#### Material to process ####

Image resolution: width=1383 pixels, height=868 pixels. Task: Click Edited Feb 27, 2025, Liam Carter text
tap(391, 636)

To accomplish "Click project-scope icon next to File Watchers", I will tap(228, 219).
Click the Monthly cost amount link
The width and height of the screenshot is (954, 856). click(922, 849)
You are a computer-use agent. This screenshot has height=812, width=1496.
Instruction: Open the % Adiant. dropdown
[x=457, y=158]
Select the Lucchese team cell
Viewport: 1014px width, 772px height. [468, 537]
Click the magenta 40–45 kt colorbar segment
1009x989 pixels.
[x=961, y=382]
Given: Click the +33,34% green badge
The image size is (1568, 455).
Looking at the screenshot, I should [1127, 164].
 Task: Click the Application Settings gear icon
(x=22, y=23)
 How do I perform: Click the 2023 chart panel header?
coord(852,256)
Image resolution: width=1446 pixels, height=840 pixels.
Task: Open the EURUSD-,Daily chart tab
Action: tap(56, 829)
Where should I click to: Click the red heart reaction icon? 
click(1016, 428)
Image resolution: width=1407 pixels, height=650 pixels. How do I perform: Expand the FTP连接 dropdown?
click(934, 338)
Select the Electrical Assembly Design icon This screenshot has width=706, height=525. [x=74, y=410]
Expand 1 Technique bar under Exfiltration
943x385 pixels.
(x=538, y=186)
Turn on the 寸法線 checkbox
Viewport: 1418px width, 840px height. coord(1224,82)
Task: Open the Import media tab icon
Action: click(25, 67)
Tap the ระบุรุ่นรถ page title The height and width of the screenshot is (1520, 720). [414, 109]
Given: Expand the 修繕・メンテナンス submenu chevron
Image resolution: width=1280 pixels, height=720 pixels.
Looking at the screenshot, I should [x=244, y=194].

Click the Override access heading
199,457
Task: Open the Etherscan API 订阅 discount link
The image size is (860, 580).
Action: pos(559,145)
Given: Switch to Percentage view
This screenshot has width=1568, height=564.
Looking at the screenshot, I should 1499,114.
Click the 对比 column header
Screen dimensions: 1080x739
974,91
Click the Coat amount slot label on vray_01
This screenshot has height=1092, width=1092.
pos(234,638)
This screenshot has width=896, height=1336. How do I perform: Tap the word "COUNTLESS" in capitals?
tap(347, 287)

####

Task directions: Retype all of the lines above with no changes.

Solution to the problem:
Image resolution: width=1383 pixels, height=868 pixels. Task: Click Edited Feb 27, 2025, Liam Carter text
tap(391, 636)

To accomplish "Click project-scope icon next to File Watchers", I will tap(228, 219).
Click the Monthly cost amount link
The width and height of the screenshot is (954, 856). click(922, 849)
You are a computer-use agent. This screenshot has height=812, width=1496.
Instruction: Open the % Adiant. dropdown
[x=457, y=158]
Select the Lucchese team cell
Viewport: 1014px width, 772px height. [468, 537]
Click the magenta 40–45 kt colorbar segment
1009x989 pixels.
[x=961, y=382]
Given: Click the +33,34% green badge
The image size is (1568, 455).
Looking at the screenshot, I should [1127, 164].
 Task: Click the Application Settings gear icon
(x=22, y=23)
 How do I perform: Click the 2023 chart panel header?
coord(852,256)
Image resolution: width=1446 pixels, height=840 pixels.
Task: Open the EURUSD-,Daily chart tab
Action: tap(56, 829)
Where should I click to: Click the red heart reaction icon? 
click(1016, 428)
Image resolution: width=1407 pixels, height=650 pixels. How do I perform: Expand the FTP连接 dropdown?
click(934, 338)
Select the Electrical Assembly Design icon This screenshot has width=706, height=525. [x=74, y=410]
Expand 1 Technique bar under Exfiltration
943x385 pixels.
(x=538, y=186)
Turn on the 寸法線 checkbox
Viewport: 1418px width, 840px height. coord(1224,82)
Task: Open the Import media tab icon
Action: click(25, 67)
Tap the ระบุรุ่นรถ page title The height and width of the screenshot is (1520, 720). [414, 109]
Given: Expand the 修繕・メンテナンス submenu chevron
Image resolution: width=1280 pixels, height=720 pixels.
Looking at the screenshot, I should [x=244, y=194].

Click the Override access heading
199,457
Task: Open the Etherscan API 订阅 discount link
The image size is (860, 580).
Action: pos(559,145)
Given: Switch to Percentage view
This screenshot has width=1568, height=564.
Looking at the screenshot, I should 1499,114.
Click the 对比 column header
Screen dimensions: 1080x739
974,91
Click the Coat amount slot label on vray_01
This screenshot has height=1092, width=1092.
pos(234,638)
This screenshot has width=896, height=1336. How do I perform: Tap the word "COUNTLESS" in capitals?
tap(347, 287)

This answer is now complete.